Le sonrió mientras se la daba, y aunque Malena quiso discutir la decisión, le pareció que sería mejor conversarlo primero con Sebastián. En ese momento, un hombre abrió la puerta y se asomó.
—¿Vamos? —preguntó.
Por la manera en que Jimena lo miró, a Malena le resultó muy claro que se trataba de su pareja.
—Ya voy, Leo —respondió ella—. ¿Vos ya terminaste? Yo estoy con la novia de Sebastián.
Así que Sebastián le había dicho que ella era su novia. Y además, no solo era un conocido para ellos, sino que al parecer le guardaban afecto y lo conocían muy bien, al punto de saber que no la dejaría pagar los honorarios.

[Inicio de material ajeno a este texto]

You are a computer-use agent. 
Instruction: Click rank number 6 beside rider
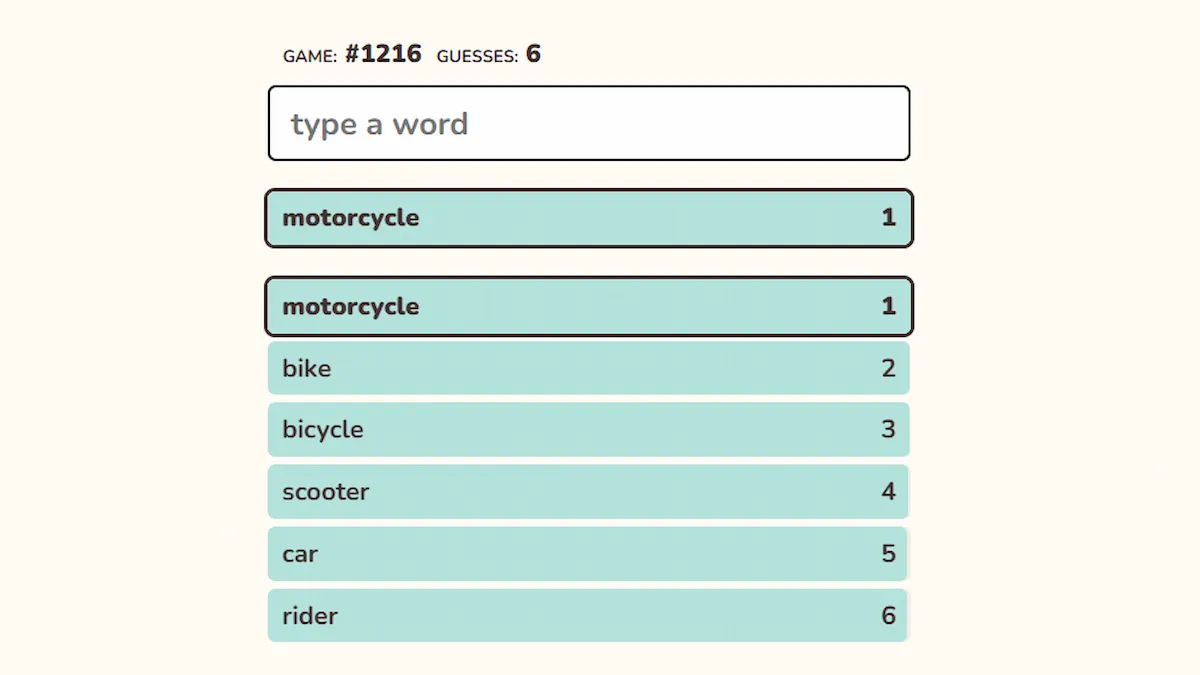coord(888,616)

El hombre terminó de asomarse dentro del cuarto, y entonces Malena lo vio. Era un sujeto de unos cuarenta años, rubio de ojos verdes, con barba candado. Vestía un traje y, con el apuro, no se había dado cuenta de que allí había alguien más que Jimena.

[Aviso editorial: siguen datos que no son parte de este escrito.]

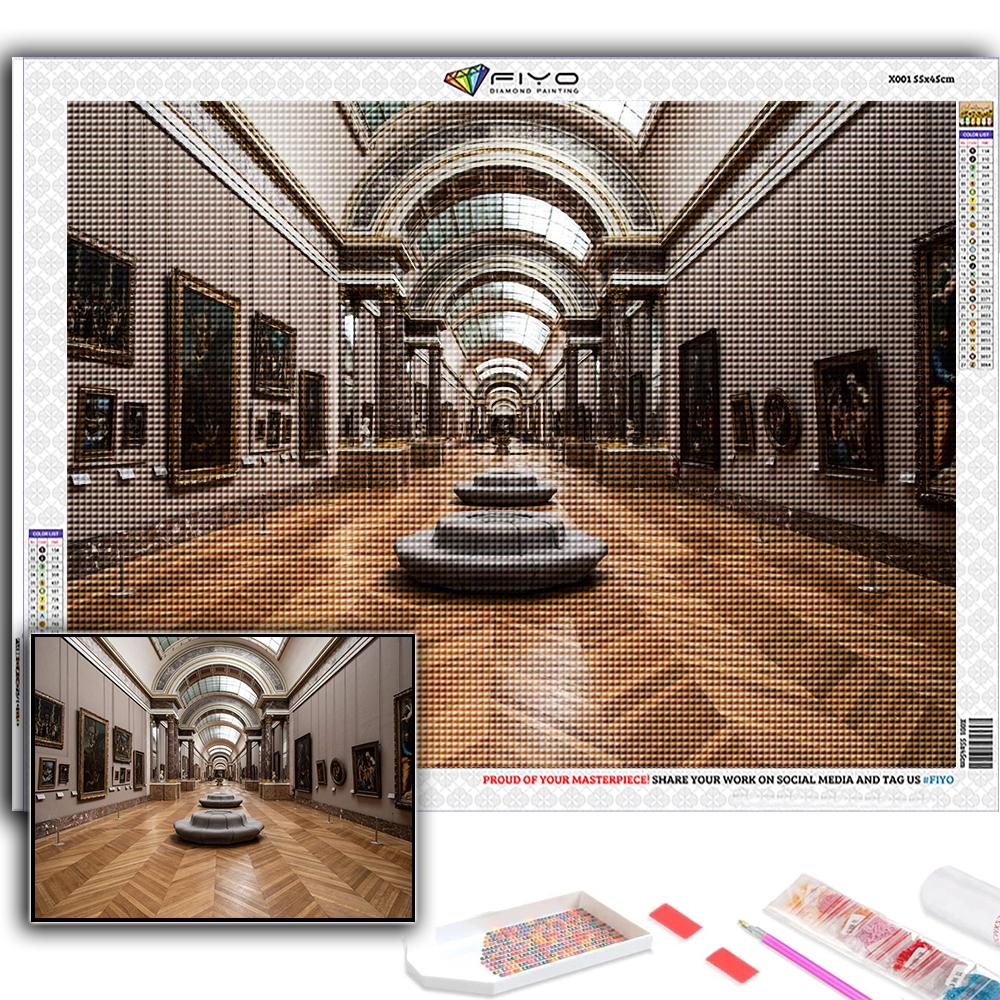Click the large round bench on canvas
1000x1000 pixels.
(x=500, y=548)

—Perdón. ¿Cómo está Sebastián? —preguntó.
—Muy bien —respondió Malena.
—Mandale saludos. Gusto en conocerte —dijo, y salió.
Malena miró a la abogada, que otra vez le sonreía amablemente.
—Si tenés dudas, o querés saber algo más, podés preguntarme lo que necesites —ofreció.
Malena suspiró, bajó la mirada un momento y luego la devolvió a la mujer con inquietud.
—Me gustaría que Álvaro quiera a mi hija, pero no hay juicios que puedan obligarlo a eso, ¿no? —contestó—. La verdad es que no necesito su cuota alimentaria, pero alimentar un hijo es preocuparse por él, es reconocerlo, y quiero que reconozca que Valentina existe, que no puede borrarla de su vida como si jamás hubiera nacido. Quiero que ella, el día de mañana, sepa que yo hice todo lo que estuvo a mi alcance para que tenga contacto con sus raíces biológicas. Al menos eso.
—Lo vamos a conseguir —le aseguró la abogada.
Malena le dio las gracias, y después de otro saludo cordial, se despidieron.
Un divorcio implicaba que posiblemente volviera a ver a Álvaro y que tuviera que lidiar con sus estrategias. Solo esperaba ser capaz de resistirlo.